Thursday, March 31, 2011

Deposit Day

Today, I'm heading over to the college of law to put down my seat deposit.  I had hoped that maybe I'd get some sort of partial scholarship, but that hasn't happened.

I think there are some schools that are an hour+ away that I could snag a scholarship to, especially if I retook the LSAT.  However, the more I think about it, this is already going to be hard enough.  No need to make it harder.

It's not a hopeless situation, though.  I just need to do very well and I may qualify for a scholarship after 1L.  Granted, I'd need to do VERY well, but who knows.

I'm done with 20 out of 29 chapters in the torts book.  I think doing all the E&E books is a good idea.  It gives a basic understanding of the topic.  Some of these things are very nuanced.  For instance, wrongful death is not at all what I thought it was prior to reading the book.  If I can grasp a lot of these concepts now, I won't have to wrestle with them later. 

Survival statutes (where either the plaintiff or the defendant die before the a trial is brought forth or concluded) are also very nuanced with some concepts that aren't necessarily that easy to grasp.

As I read though this book, it has cleared up some misconceptions I had about the law.  A lot of the litigation that we see as frivolous and stupid might not be.  Granted, it might be, too.  However, sometimes what we read in the popular media is not an accurate representation of what the claims were in the litigation.

Take the famous McDonald's coffee case (Liebeck v.
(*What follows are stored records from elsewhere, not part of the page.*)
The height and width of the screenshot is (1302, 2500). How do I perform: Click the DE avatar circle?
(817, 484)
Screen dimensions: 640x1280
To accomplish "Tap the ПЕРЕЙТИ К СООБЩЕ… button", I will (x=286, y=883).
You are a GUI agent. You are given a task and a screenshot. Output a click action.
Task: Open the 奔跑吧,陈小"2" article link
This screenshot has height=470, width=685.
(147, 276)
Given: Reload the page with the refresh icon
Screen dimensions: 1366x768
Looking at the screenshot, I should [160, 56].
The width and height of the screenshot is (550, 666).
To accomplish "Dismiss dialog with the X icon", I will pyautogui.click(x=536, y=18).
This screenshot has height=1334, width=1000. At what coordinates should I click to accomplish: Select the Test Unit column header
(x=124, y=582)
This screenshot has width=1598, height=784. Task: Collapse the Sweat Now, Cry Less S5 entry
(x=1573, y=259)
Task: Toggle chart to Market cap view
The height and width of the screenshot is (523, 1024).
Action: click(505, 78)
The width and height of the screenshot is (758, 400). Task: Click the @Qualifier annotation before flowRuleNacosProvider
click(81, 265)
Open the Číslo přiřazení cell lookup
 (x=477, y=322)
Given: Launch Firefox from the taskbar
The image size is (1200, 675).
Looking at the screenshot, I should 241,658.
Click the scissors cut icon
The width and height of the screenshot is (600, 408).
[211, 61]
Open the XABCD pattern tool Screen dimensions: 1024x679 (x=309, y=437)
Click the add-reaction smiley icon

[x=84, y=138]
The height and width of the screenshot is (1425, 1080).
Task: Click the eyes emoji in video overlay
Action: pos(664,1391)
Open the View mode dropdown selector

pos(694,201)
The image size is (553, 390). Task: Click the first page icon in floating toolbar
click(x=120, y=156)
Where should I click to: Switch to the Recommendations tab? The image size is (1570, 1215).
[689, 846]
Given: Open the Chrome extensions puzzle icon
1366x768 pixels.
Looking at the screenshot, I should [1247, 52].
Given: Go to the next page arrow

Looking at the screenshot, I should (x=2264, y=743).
McDonald's).  I always objected to the verdict because it appears that the jury handed down a product liability verdict against McDonald's.  What I felt was that all Mickey Dee's did was sell coffee, in a manner that everybody else sells gourmet coffee.

Plaintiff's counsel argued that the temperature made the coffee unnecessarily dangerous.  However, there are defenses in the law for dangerous products if, by making them less dangerous, you also change the nature of the product so that it no longer is what it is.

(For instance, a knife is inherently very dangerous.  However, to make it safer, it would no longer be a knife.)

Now, I'm not so sure it was the wrong verdict, though I think it was granted on the wrong grounds.

I think there was a failure to warn.  I doubt anybody realized that McDonald's coffee was capable of creating such severe burns.

I also think that the coffee, itself, wasn't defective as a product.  If you want good-tasting coffee, it has to be brewed and kept very, very hot.

But if you consider the product to be coffee, in a cup, with cream and sugar, (which is what the plaintiff bought and intended to consume), then it was dangerous.  It could have been made much safer if the employees at McDonald's had simply put the cream and sugar in the cup for the plaintiff.  She wouldn't have put the cup between her legs to add cream and sugar and she would not have been burned.

When you have a way to make something much safer, and you make a conscious decision not to, that's pretty much the definition of a dangerous product that should subject you to a lawsuit.

Granted, I think the plaintiff got her award based on faulty logic:  essentially, her attorneys argued that McDonald's was negligent because they served coffee too hot.  I disagree with that, entirely.  They served coffee at a temperature that is customary for gourmet coffee, and to serve it at a lower temperature would have changed the nature of the product so that it would not be suitable for it's intended use. 

(Seriously, people don't pay $2.00 and sit in a drive thru to wait for a cup of Sanka brewed at 150 degrees.)

However, they did have a duty to warn her of potential injury.  They also could have made the product much safer by simply adding the cream and sugar, themselves.  I notice that they do this, now.

Okay, enough of that.  I should have the E&E book finished by early next week and my Civ Pro E&E should arrive in the next few days.  Lots of baseball in the next few days.  So, I won't be able to do as much as I might have hoped.

I'm also thinking that Civ Pro won't be nearly as interesting as Torts, but who knows. 

I wonder if I should be outlining already.  I am highlighting the book, but putting together an outline of a 600+ page book would take some time even though it's outlined.  At this point, I'm doing a detailed reading of the E&E, but mostly am hoping to take away the major concepts. 

At this point, I'm leaving the outlining as something I'll do once class starts, using the Prof's text and the Prof's lectures as a guide on what to emphasize.  I'll probably only refer back to E&Es if there's a concept I'm having trouble with.